[Aim of the task]: For the entries below, return every line from the top through the line with "Given: Choose the Reject radio button" exactly as it stands, omitting pictures.

Dataset entries:
= Beginning of Section =
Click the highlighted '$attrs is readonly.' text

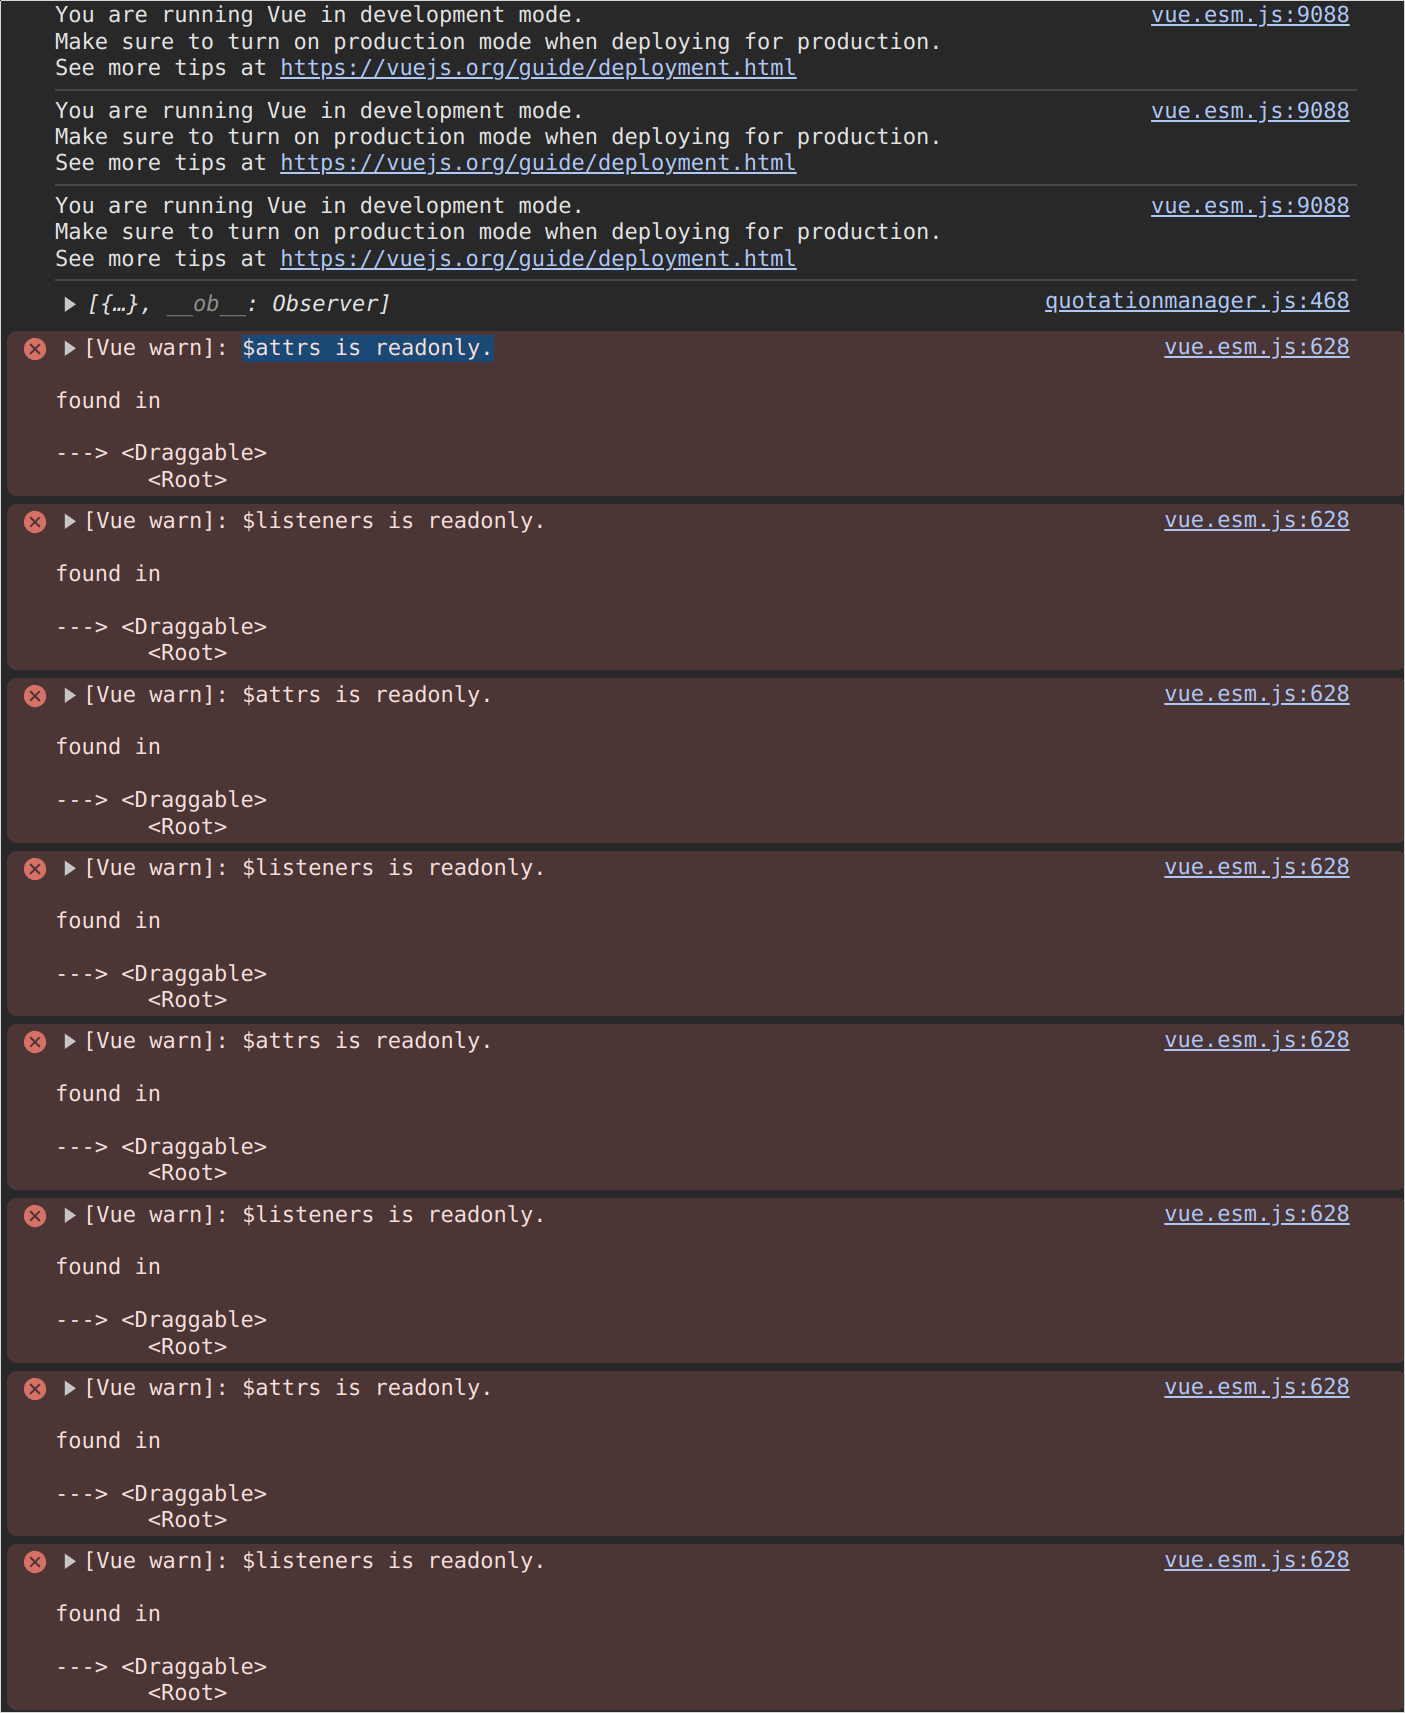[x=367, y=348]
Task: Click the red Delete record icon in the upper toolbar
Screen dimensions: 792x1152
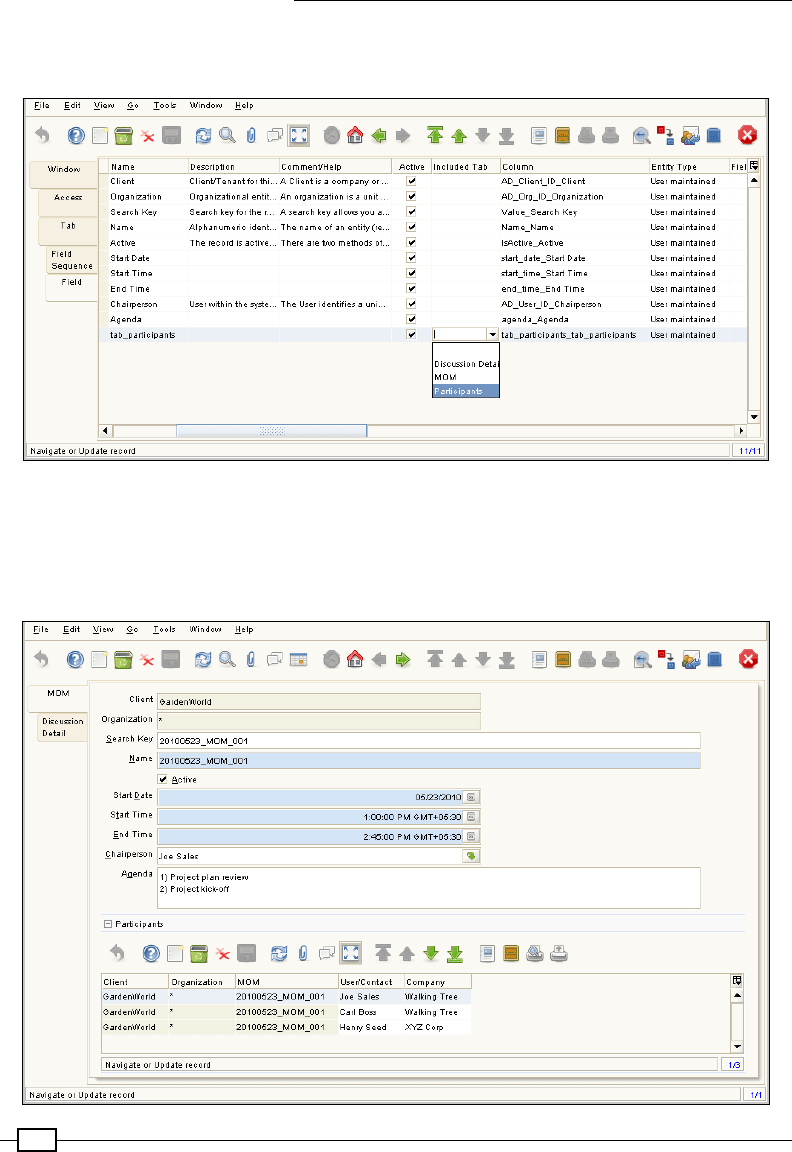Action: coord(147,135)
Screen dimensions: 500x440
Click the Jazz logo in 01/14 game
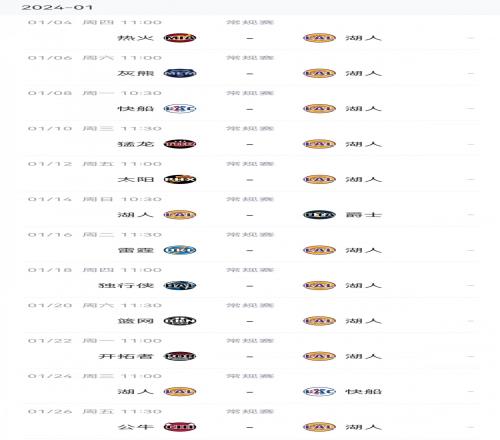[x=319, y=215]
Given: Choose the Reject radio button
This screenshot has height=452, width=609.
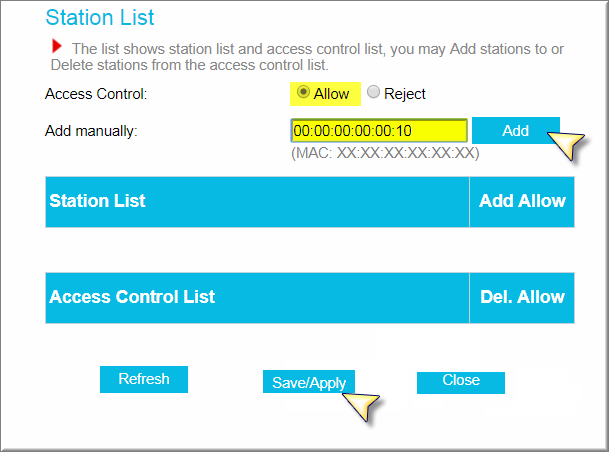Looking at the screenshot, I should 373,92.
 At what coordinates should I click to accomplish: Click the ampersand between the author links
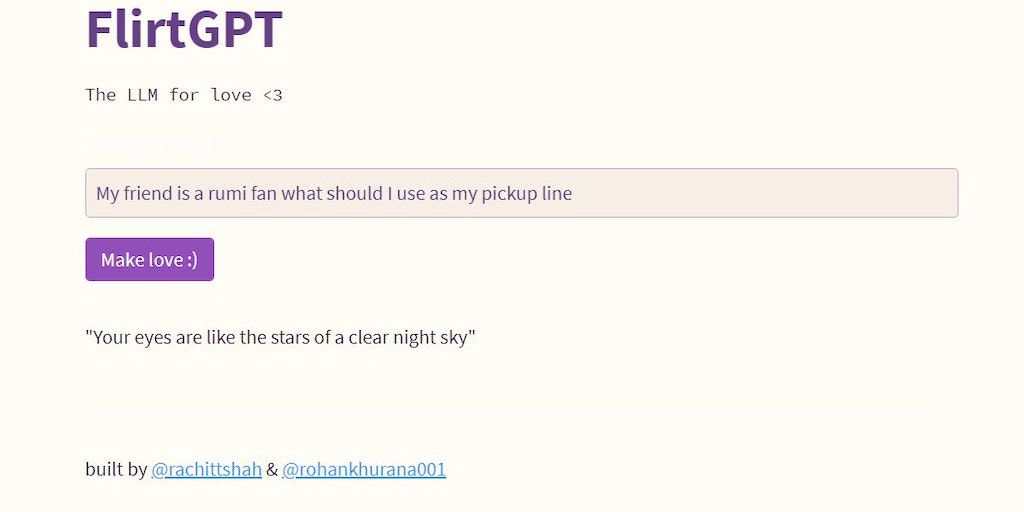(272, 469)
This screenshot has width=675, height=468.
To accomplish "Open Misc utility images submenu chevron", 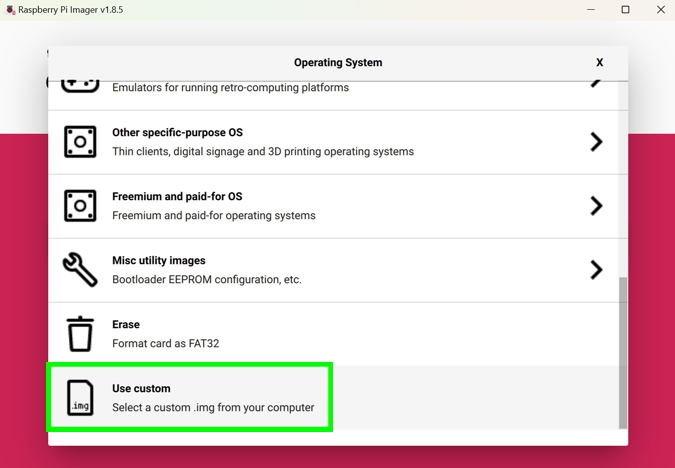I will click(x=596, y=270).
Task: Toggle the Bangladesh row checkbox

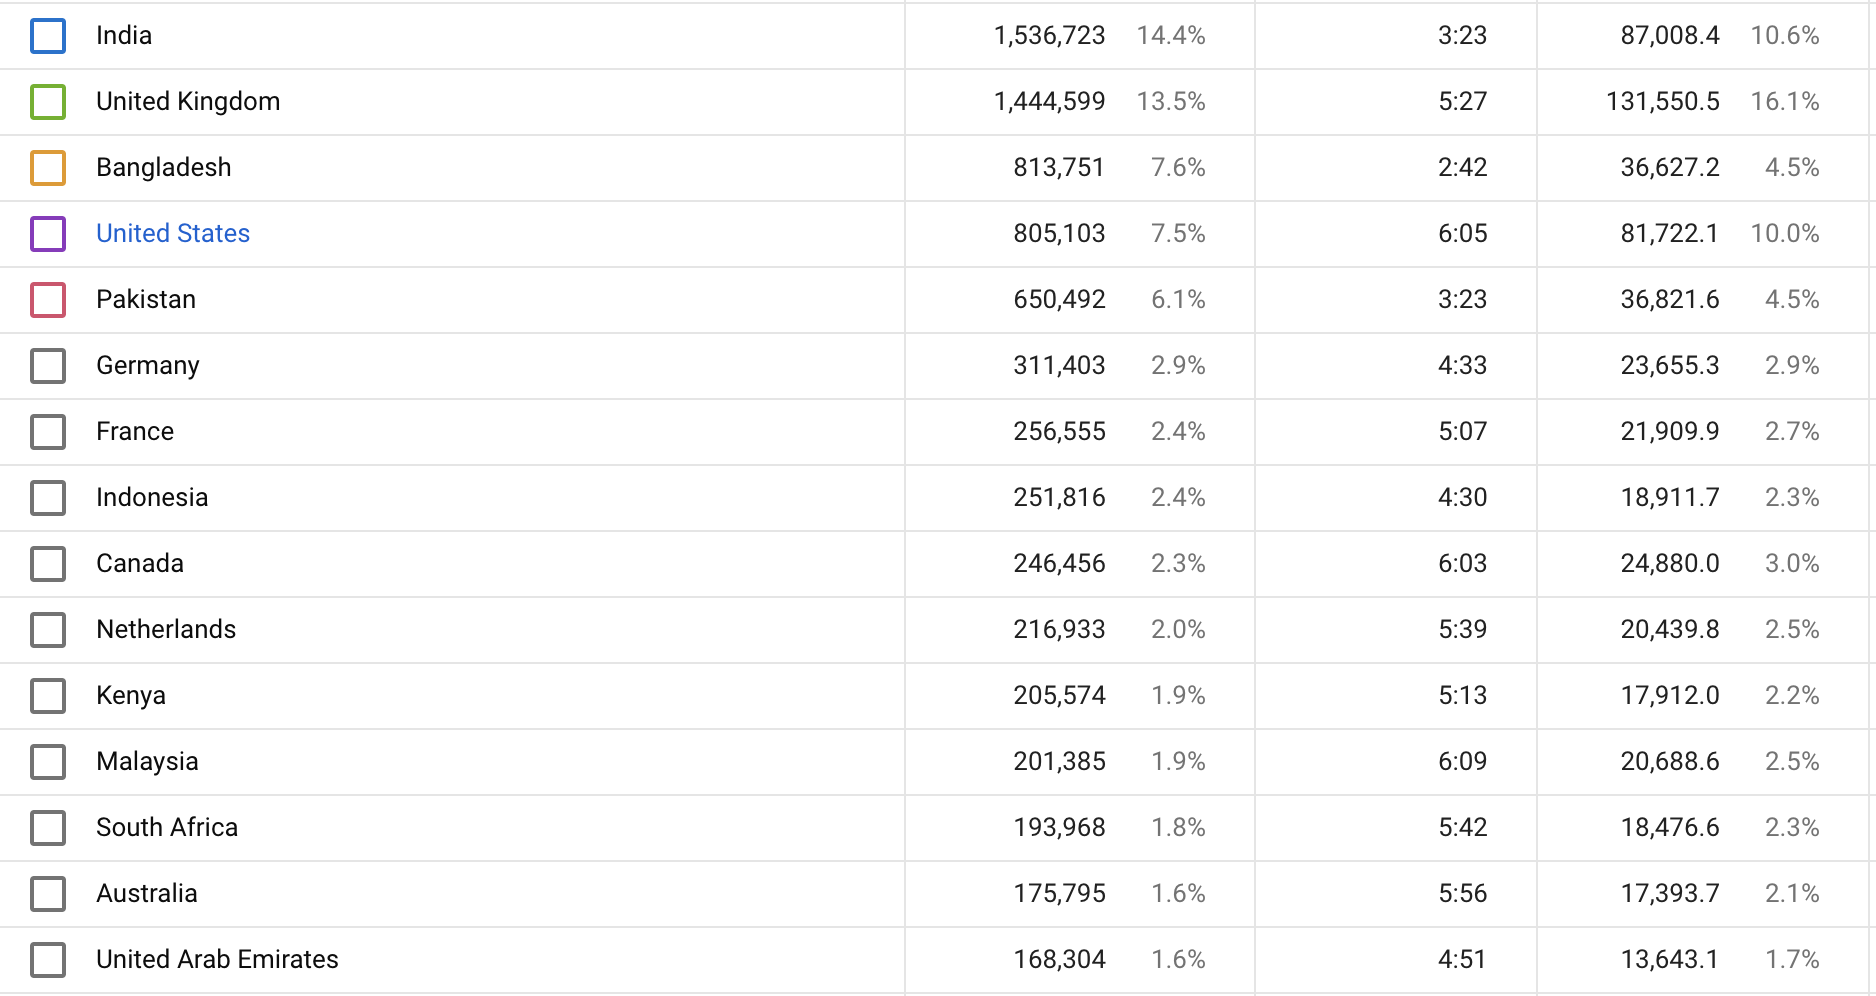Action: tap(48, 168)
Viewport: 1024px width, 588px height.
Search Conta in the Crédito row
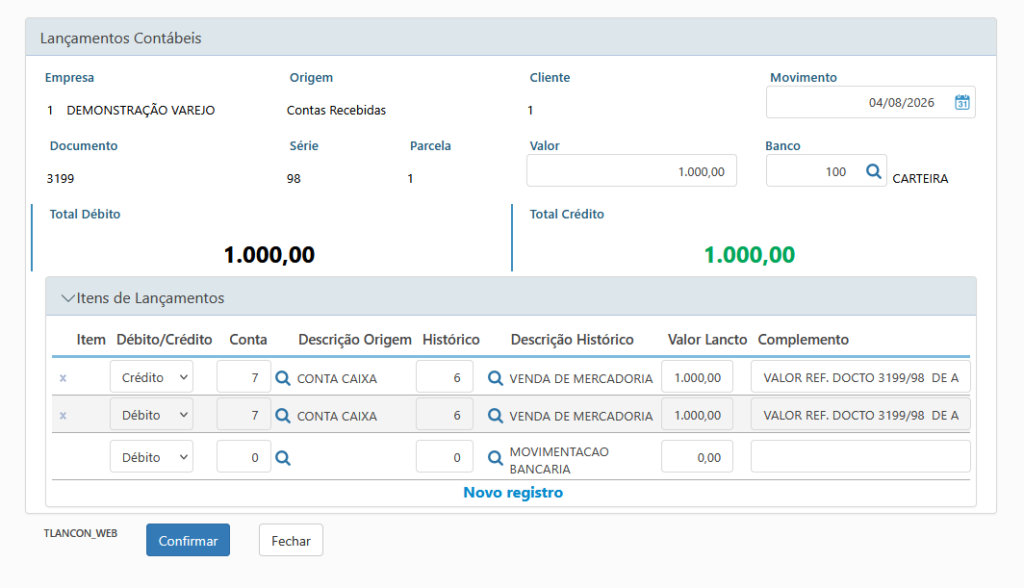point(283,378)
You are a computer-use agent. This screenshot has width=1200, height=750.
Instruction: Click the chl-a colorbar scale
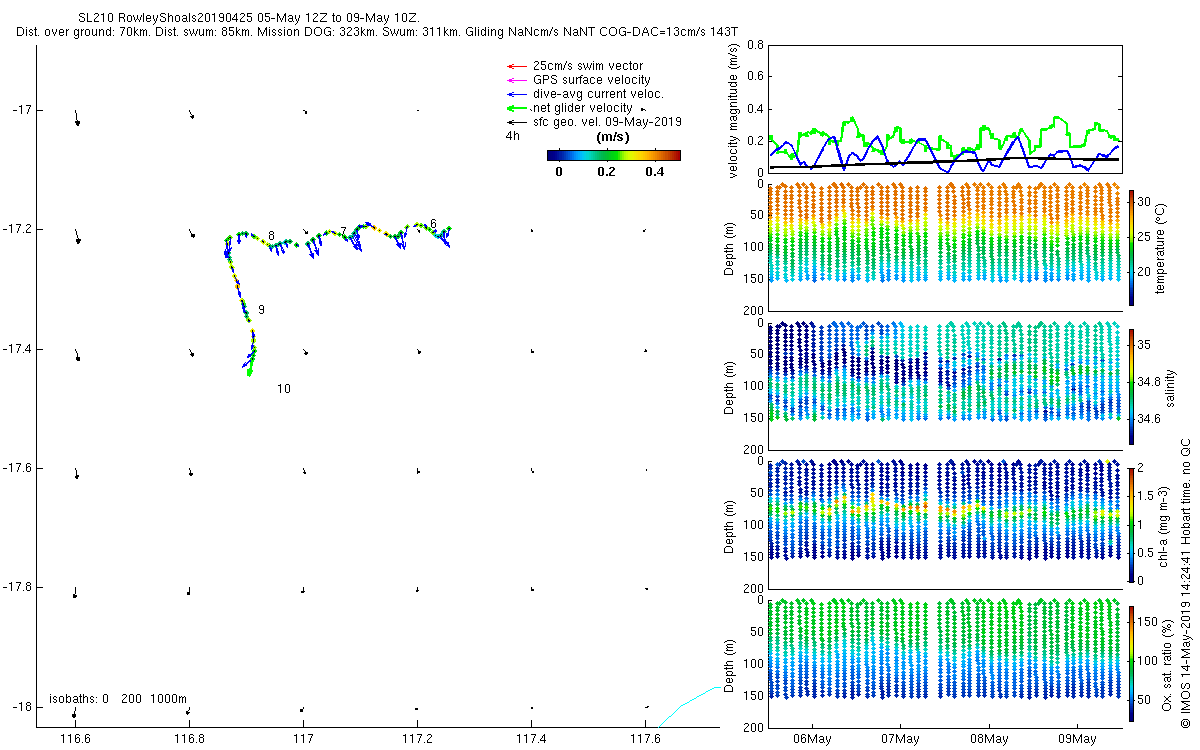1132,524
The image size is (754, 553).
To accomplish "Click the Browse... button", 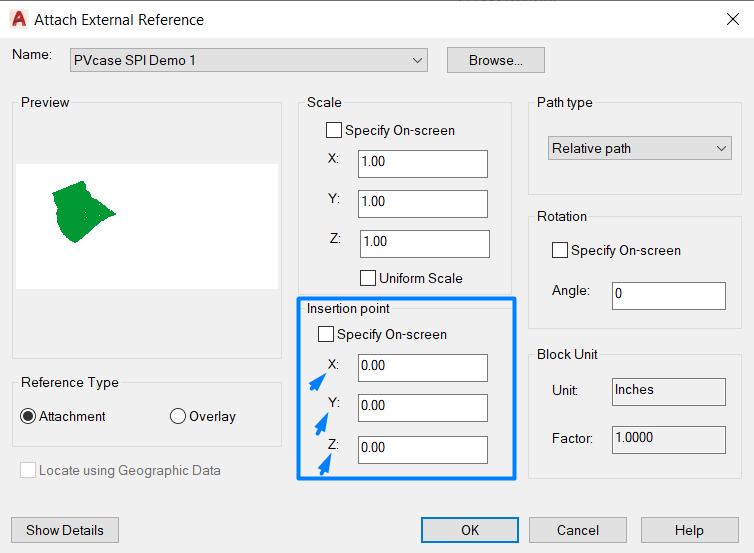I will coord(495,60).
= End of Section =
[Task response]:
Click the highlighted '$attrs is readonly.' text

[x=367, y=348]
Task: Click the red Delete record icon in the upper toolbar
Screen dimensions: 792x1152
Action: coord(147,135)
Screen dimensions: 500x440
Click the Jazz logo in 01/14 game
[x=319, y=215]
Given: Choose the Reject radio button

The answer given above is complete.